A SYSTEMATIC REVIEW OF AI-ENHANCED DECISION SUPPORT TOOLS IN INFORMATION SYSTEMS: STRATEGIC APPLICATIONS IN SERVICE-ORIENTED ENTERPRISES AND ENTERPRISE PLANNING
DOI:
https://doi.org/10.63125/73djw422Keywords:
Artificial Intelligence, Decision Support Systems (DSS), Enterprise Planning, Service-Oriented Architecture (SOA), Strategic Information SystemsAbstract
This systematic review investigates the integration of artificial intelligence (AI) into decision support tools (DSTs) within enterprise information systems, with a particular focus on their strategic deployment in service-oriented enterprises and enterprise planning environments. Drawing on a meta-analytical synthesis of 175 peer-reviewed academic articles, industry white papers, and empirical case studies published between 2010 and 2023, the study evaluates how AI-driven capabilities—such as machine learning algorithms, natural language processing (NLP), deep learning, and predictive analytics—transform traditional decision-making mechanisms.
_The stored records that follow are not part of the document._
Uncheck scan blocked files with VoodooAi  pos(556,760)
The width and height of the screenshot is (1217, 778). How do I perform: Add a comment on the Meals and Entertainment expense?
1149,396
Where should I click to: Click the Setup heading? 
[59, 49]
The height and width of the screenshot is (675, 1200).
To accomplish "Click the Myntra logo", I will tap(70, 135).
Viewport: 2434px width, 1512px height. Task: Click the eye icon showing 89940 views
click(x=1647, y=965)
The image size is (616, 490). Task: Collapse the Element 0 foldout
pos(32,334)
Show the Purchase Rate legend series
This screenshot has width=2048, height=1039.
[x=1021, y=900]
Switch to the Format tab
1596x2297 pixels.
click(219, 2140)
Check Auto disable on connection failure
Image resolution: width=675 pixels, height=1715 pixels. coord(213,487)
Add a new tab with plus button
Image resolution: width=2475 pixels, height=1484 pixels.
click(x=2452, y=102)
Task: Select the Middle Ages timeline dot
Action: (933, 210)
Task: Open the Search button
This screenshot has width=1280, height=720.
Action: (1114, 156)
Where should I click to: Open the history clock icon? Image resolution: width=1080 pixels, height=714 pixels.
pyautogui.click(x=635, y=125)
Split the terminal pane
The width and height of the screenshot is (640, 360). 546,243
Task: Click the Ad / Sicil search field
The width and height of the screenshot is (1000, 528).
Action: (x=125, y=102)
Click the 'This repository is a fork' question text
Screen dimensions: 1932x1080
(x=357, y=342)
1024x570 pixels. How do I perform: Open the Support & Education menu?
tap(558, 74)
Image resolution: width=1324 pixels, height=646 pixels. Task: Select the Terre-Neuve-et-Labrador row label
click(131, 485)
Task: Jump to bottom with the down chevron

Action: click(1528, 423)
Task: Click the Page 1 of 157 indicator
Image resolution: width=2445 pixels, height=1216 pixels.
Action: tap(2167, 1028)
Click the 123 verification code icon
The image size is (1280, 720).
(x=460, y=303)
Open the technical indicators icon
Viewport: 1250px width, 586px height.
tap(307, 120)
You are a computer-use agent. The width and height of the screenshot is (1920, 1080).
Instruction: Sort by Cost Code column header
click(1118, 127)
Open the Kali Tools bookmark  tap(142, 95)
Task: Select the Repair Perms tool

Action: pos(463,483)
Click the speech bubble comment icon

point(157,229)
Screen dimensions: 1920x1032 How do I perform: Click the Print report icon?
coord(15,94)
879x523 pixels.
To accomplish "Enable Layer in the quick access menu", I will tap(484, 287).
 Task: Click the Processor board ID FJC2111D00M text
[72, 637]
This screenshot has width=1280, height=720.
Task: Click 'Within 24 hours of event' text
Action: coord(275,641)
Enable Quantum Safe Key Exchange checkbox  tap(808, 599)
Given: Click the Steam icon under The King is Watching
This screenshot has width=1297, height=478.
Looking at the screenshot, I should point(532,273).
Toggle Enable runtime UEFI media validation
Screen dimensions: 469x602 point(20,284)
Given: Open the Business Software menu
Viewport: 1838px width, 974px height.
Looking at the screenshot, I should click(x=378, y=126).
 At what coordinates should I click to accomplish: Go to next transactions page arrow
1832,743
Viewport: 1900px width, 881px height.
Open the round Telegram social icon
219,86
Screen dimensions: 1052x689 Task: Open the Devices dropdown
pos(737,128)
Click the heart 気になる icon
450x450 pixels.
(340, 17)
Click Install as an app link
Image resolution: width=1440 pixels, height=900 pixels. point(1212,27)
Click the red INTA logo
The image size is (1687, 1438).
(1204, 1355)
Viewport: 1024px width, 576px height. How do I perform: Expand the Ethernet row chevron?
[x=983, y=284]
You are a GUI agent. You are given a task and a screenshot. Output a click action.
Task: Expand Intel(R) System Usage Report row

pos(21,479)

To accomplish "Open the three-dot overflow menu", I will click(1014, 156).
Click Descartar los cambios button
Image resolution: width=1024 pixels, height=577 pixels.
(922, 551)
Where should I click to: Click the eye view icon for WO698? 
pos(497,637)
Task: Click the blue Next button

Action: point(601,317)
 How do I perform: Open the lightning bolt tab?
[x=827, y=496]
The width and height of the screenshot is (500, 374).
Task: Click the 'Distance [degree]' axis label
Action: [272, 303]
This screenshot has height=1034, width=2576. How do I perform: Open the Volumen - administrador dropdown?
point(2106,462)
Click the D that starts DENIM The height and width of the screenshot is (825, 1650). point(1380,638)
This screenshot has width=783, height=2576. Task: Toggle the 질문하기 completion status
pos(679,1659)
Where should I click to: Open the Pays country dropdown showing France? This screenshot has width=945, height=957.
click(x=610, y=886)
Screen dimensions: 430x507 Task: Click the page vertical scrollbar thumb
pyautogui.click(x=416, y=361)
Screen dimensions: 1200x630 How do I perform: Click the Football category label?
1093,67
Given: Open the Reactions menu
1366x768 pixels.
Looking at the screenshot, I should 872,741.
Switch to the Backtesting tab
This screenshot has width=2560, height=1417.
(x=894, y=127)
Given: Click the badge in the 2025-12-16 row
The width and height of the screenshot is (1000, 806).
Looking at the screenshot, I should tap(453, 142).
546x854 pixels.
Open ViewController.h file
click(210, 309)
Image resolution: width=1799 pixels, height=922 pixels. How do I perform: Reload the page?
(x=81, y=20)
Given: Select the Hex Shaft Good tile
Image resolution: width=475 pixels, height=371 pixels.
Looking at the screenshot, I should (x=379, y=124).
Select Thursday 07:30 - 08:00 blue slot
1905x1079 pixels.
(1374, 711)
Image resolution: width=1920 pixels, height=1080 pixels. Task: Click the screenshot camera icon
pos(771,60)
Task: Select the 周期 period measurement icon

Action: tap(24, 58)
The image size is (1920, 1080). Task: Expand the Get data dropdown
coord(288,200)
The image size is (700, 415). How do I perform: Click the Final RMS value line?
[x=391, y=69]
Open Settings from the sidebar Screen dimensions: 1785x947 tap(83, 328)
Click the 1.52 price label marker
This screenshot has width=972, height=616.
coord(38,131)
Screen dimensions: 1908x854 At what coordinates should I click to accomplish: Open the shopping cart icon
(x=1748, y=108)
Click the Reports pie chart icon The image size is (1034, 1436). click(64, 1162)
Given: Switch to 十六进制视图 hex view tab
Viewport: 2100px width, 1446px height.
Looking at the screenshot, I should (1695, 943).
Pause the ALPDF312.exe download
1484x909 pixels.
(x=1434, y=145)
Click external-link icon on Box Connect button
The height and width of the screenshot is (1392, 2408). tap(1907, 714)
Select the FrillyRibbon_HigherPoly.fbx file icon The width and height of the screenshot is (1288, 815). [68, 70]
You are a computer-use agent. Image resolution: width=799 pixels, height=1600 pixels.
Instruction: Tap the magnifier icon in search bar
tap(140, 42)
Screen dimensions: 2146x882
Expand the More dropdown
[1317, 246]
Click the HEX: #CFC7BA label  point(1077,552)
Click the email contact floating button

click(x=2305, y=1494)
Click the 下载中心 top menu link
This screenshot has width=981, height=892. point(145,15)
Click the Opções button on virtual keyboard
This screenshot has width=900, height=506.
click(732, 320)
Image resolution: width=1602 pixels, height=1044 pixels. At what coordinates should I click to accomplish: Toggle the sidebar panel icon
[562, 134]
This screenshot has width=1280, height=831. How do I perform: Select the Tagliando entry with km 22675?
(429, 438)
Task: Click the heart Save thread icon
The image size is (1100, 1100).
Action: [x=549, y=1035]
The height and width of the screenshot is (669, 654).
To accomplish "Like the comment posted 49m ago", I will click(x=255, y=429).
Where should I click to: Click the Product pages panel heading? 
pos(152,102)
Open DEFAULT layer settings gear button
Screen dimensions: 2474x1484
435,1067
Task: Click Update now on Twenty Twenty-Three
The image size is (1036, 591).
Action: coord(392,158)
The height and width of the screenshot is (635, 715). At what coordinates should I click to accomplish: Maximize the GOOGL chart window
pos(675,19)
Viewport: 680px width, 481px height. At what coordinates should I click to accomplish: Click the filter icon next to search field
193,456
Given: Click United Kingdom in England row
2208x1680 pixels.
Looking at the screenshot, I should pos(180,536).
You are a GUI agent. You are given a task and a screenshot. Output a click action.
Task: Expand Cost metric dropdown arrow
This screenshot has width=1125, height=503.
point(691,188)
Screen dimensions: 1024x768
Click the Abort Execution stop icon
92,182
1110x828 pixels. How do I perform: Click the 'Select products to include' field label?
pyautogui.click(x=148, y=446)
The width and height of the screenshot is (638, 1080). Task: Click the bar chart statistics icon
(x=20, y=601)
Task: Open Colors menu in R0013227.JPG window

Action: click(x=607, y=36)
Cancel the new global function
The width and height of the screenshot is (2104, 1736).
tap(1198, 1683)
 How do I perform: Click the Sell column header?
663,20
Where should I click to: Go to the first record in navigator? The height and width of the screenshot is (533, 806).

These AI technologies are analyzed for their contributions to improving the accuracy, scalability, adaptability, and responsiveness of decision support systems across operational domains including finance, marketing, logistics, production, and customer relationship management. The review demonstrates that AI-enhanced DSTs significantly support dynamic resource allocation, multi-scenario modeling, anomaly detection, and real-time decision-making, thus elevating enterprise responsiveness and agility in volatile environments. Moreover, it identifies how AI-enabled decision systems align with enterprise goals such as customer-centricity, operational efficiency, innovation enablement, and strategic scalability. Special attention is given to AI integration in ERP and CRM platforms, where intelligent forecasting, customer segmentation, service personalization, and cross-functional coordination have shown measurable performance gains. The review also outlines the role of AI in enabling data fusion from disparate sources, building adaptive learning loops, and supporting explainable decision pipelines to foster trust and interpretability among stakeholders. At the same time, the study acknowledges critical challenges associated with AI adoption in decision systems, including data silos, algorithmic opacity, limited digital maturity, and the complexities of human-AI collaboration in hybrid decision environments. Implementation success is shown to hinge on robust data infrastructure, cross-functional governance, stakeholder buy-in, and continuous performance monitoring. The findings offer a comprehensive framework for both scholars and practitioners, detailing the enablers, inhibitors, and strategic impacts of AI-driven decision systems.